GIVEN TASK
Turn the stretch from the start of the material through the line containing "[Twitter] (54, 1588)" into a numbered list, leaving out any blank lines.

-- start of RECORD EXTRACTS --

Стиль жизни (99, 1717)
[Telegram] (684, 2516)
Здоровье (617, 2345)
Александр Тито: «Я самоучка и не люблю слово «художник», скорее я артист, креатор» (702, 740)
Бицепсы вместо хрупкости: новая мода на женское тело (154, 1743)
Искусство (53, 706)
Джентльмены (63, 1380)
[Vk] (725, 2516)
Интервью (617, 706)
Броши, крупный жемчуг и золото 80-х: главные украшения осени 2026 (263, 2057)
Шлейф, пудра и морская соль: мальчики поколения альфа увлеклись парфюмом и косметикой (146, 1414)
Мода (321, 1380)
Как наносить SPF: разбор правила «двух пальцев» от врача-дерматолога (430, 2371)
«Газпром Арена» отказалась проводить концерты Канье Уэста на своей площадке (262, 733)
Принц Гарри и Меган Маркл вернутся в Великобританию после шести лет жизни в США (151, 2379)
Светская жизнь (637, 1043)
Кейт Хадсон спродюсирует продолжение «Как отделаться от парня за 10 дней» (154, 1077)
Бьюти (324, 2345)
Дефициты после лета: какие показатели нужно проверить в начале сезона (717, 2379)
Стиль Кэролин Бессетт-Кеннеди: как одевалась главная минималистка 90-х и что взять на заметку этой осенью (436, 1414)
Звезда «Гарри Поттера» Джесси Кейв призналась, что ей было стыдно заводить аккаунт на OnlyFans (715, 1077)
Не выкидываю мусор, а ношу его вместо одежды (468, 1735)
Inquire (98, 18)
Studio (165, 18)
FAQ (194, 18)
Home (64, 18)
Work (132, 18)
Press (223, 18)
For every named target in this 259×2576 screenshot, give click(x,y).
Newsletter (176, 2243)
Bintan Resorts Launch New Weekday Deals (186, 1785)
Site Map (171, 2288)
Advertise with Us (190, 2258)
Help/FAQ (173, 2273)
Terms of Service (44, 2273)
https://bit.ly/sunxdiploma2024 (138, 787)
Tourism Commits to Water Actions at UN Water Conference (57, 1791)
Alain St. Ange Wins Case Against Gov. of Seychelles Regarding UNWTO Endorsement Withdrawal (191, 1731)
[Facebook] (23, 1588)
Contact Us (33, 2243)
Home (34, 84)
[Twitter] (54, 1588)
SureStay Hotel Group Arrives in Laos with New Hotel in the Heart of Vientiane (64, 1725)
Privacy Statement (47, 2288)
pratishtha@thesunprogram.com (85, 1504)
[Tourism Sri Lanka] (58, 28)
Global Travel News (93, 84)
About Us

-- end of RECORD EXTRACTS --

REPLY TO THE EXERCISE
1. Стиль жизни (99, 1717)
2. [Telegram] (684, 2516)
3. Здоровье (617, 2345)
4. Александр Тито: «Я самоучка и не люблю слово «художник», скорее я артист, креатор» (702, 740)
5. Бицепсы вместо хрупкости: новая мода на женское тело (154, 1743)
6. Искусство (53, 706)
7. Джентльмены (63, 1380)
8. [Vk] (725, 2516)
9. Интервью (617, 706)
10. Броши, крупный жемчуг и золото 80-х: главные украшения осени 2026 (263, 2057)
11. Шлейф, пудра и морская соль: мальчики поколения альфа увлеклись парфюмом и косметикой (146, 1414)
12. Мода (321, 1380)
13. Как наносить SPF: разбор правила «двух пальцев» от врача-дерматолога (430, 2371)
14. «Газпром Арена» отказалась проводить концерты Канье Уэста на своей площадке (262, 733)
15. Принц Гарри и Меган Маркл вернутся в Великобританию после шести лет жизни в США (151, 2379)
16. Светская жизнь (637, 1043)
17. Кейт Хадсон спродюсирует продолжение «Как отделаться от парня за 10 дней» (154, 1077)
18. Бьюти (324, 2345)
19. Дефициты после лета: какие показатели нужно проверить в начале сезона (717, 2379)
20. Стиль Кэролин Бессетт-Кеннеди: как одевалась главная минималистка 90-х и что взять на заметку этой осенью (436, 1414)
21. Звезда «Гарри Поттера» Джесси Кейв призналась, что ей было стыдно заводить аккаунт на OnlyFans (715, 1077)
22. Не выкидываю мусор, а ношу его вместо одежды (468, 1735)
23. Inquire (98, 18)
24. Studio (165, 18)
25. FAQ (194, 18)
26. Home (64, 18)
27. Work (132, 18)
28. Press (223, 18)
29. For every named target in this 259×2576 screenshot, give click(x,y).
30. Newsletter (176, 2243)
31. Bintan Resorts Launch New Weekday Deals (186, 1785)
32. Site Map (171, 2288)
33. Advertise with Us (190, 2258)
34. Help/FAQ (173, 2273)
35. Terms of Service (44, 2273)
36. https://bit.ly/sunxdiploma2024 (138, 787)
37. Tourism Commits to Water Actions at UN Water Conference (57, 1791)
38. Alain St. Ange Wins Case Against Gov. of Seychelles Regarding UNWTO Endorsement Withdrawal (191, 1731)
39. [Facebook] (23, 1588)
40. Contact Us (33, 2243)
41. Home (34, 84)
42. [Twitter] (54, 1588)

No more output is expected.